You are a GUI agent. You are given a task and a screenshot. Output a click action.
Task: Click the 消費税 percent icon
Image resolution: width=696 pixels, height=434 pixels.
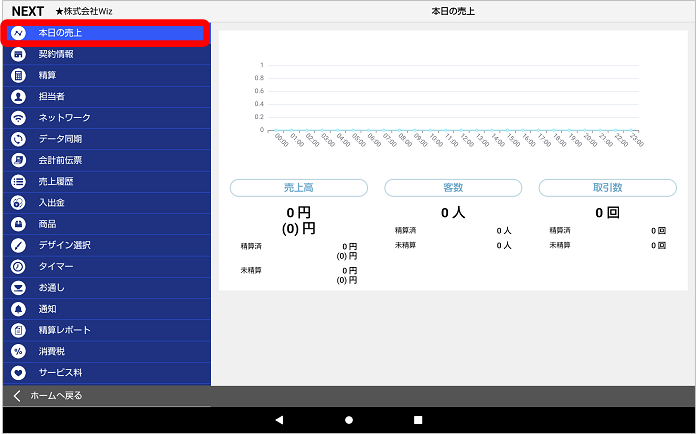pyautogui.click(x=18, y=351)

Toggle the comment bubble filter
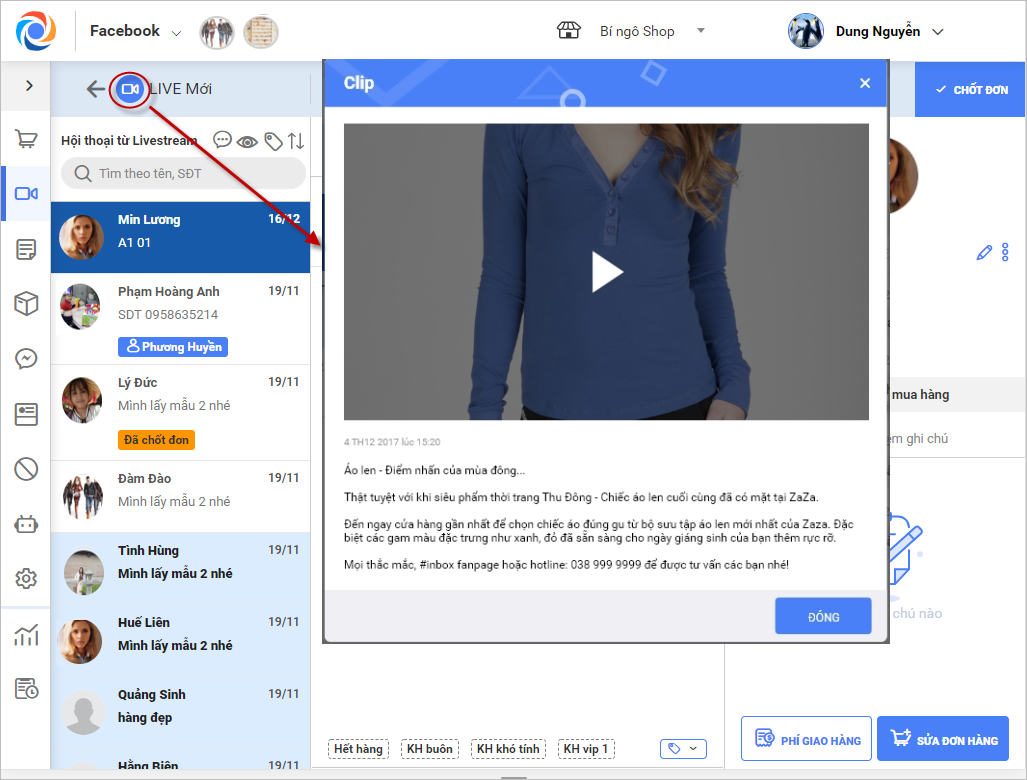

════════════════

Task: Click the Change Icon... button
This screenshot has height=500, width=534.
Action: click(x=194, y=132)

════════════════

== Instructions to follow ==
Within the entries above, the lines from the one containing "You are a GUI" through the one containing "Toggle the comment bubble filter" are to be transcribed exactly, ends included, pictures excluded.

== Response ==
You are a GUI agent. You are given a task and a screenshot. Output a click action.
Task: Click the 消費税 percent icon
Image resolution: width=696 pixels, height=434 pixels.
pyautogui.click(x=18, y=351)

Toggle the comment bubble filter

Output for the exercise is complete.